|
1933年(昭和8年)はドイツのヒトラーが合法的な選挙で首相に就任、
アメリカではニューディール政策が発令された年であった。
日本ではこの年、ゴーストップ事件(天六事件)が発生した。
事件そのものは、大阪北区の天六交差点を陸軍の中村一等兵が信号無視をしたとして
交通整理中であった曽根崎警察署の戸田巡査が注意、天六派出所まで連衡したが、、、
、、、とゆう小さな事件であった。
連衡するさい中村一等兵が「軍人は警官の命令には従わない!」と反撃し両名が喧嘩となり
中村一等兵は鼓膜損傷、戸田巡査は全治一週間の怪我をおった。
騒ぎを知り駆けつけた憲兵隊(陸軍)が
「公衆の面前で軍服姿の帝国軍人を侮辱したのは断じて許せない」と警察署長に猛抗議、
陸軍第四師団も
「この事件は一兵士と一巡査の事件ではなく、「皇軍」に拘る重大な問題である」と抗議。
(皇軍という言葉は明治、大正期には無くこの頃から出てきたようである)
これに対し粟屋警察大阪府県警部長も
「軍隊が陛下の軍隊なら、警察官も陛下の警察官である。

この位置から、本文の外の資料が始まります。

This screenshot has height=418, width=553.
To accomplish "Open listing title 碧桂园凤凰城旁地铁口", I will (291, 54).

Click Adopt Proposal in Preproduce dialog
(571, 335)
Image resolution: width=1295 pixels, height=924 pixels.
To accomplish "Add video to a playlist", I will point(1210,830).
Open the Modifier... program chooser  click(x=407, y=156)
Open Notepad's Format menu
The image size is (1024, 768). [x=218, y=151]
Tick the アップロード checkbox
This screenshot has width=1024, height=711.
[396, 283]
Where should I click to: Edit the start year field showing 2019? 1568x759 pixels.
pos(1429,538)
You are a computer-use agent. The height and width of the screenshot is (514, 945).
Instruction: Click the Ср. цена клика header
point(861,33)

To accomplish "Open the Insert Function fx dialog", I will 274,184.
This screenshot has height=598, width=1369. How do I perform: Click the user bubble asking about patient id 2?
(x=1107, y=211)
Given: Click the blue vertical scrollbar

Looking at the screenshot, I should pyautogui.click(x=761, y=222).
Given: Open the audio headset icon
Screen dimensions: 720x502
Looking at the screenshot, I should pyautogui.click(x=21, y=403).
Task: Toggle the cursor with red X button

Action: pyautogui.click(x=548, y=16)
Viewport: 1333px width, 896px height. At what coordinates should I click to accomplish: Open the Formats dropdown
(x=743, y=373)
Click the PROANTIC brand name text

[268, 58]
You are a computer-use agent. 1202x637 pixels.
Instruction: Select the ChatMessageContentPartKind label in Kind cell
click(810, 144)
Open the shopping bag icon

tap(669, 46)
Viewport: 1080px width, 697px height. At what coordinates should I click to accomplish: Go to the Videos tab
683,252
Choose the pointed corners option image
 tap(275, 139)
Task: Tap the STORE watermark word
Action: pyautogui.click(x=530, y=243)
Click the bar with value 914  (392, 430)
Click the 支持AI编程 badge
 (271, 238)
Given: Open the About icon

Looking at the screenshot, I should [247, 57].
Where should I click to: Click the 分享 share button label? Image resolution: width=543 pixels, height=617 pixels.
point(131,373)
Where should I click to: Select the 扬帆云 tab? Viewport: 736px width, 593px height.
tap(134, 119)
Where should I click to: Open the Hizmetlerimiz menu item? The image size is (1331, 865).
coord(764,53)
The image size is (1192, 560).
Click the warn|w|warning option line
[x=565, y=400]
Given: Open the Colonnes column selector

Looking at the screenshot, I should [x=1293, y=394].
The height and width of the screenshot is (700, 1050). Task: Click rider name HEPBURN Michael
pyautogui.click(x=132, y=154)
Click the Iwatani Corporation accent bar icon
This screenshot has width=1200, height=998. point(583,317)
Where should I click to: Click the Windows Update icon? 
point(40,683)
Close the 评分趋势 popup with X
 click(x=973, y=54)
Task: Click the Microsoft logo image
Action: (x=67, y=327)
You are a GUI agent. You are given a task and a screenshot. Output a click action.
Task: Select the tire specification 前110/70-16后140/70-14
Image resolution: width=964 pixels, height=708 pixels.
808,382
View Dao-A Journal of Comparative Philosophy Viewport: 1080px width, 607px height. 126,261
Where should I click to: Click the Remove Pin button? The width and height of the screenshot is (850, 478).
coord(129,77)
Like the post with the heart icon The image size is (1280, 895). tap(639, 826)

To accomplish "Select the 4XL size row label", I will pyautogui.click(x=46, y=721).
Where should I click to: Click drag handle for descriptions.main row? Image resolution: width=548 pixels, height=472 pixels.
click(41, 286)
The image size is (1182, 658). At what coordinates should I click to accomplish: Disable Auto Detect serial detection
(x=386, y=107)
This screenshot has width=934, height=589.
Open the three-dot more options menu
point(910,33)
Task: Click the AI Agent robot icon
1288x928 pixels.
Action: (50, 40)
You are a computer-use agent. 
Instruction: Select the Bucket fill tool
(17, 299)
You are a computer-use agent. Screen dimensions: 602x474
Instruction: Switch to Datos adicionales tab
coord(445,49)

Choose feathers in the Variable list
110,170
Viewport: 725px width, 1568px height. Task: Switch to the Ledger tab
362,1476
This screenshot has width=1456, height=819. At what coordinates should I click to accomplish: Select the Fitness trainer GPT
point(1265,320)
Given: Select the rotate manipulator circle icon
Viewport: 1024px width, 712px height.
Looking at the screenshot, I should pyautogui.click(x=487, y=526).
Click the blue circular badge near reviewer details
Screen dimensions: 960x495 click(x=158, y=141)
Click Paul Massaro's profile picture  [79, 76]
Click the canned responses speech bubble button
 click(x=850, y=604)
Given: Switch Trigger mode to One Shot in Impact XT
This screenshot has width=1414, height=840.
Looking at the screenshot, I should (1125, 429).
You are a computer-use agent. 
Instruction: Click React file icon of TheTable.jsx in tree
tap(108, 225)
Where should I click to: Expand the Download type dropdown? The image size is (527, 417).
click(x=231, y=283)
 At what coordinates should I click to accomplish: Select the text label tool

陳謝の必要はない」と反論した。
騒ぎは納まらずついには
寺内代四師団長と忍大阪府知事との話し合いも決裂した。
粟屋大阪府警察部長は正義感がありクリスチャンで曲がった事が大嫌いな人物であった。
(後に粟屋警察部長は官選で広島市長となり原爆被災で死亡する)
平行線と思われたとき中村一等兵が憲兵隊に戸田巡査を告訴した。
(これも陸軍のさしがねか?)
これで陸軍VS内務省の争いに司法まで巻き込んだことになる。
司法検事は調停という形で事件を処理しようとしたのだが軍が折れずに迷走を続ける。
最終的には、事態を憂慮した昭和天皇の特命により兵庫県知事が調停に乗り出し、
和解が成立した。
当事者の戸田と中村が仲介した大阪地方検事局の和田検事正の官舎で会い、
互いに詫びたあと握手して幕を引いた。
和解の内容は公表されていないが、警察側が譲歩したものだというのが定説となっている。
小さな事件に思えるかもしれないがこの事件以後、警察や特高(公安)は陸軍刑法と
憲兵に守られた陸軍軍人の犯罪を追求する事がほぼ不可能となった。
この後、陸軍は調子にのり2.26事件(1936年)を起こしたり三国同盟を
締結し日本を徐々に破滅コースへ誘導していく。
2.26事件の裁判も陸軍の軍人が被告の反乱軍人を裁くのであるから
真相は見えてこない。
尚、2・26事件のさい、警視庁は陸軍反乱部隊により真っ先に占拠され
警官全員が反乱軍の「御縄」になっていた。
前年(1932年)の5・15事件(政党政治の終末)と
このゴーストップ事件(陸軍の統帥権独立による神聖化)で部外に敵のいなくなった
陸軍は部内で過酷な下克上を昭和20年の敗戦まで繰りひろげた。
尚、ゴーストップとは交通信号機の事である。
警察官僚はゴーストップ事件や2・26事件(警察御縄事件)で受けた屈辱を忘れる事無く
「復讐心」を持続し、終戦後ABC級戦犯狩りに積極的に警察が動いたと思うのは私の考えすぎ
であろうか?
余談だが現在の各県警は「もしも」だが自衛隊の車両が速度違反を犯したした場合
「青キップ」を切ることができるのであろうか?
2年前沖縄のカー用品店の店内で米軍黒人兵士と見られる若い男性が
「レーダー探知機」を買う場面を偶然に見かけた事がある。
米軍兵士を取り締まるのは沖縄県警なのか米軍のMPなのかと少し気になった。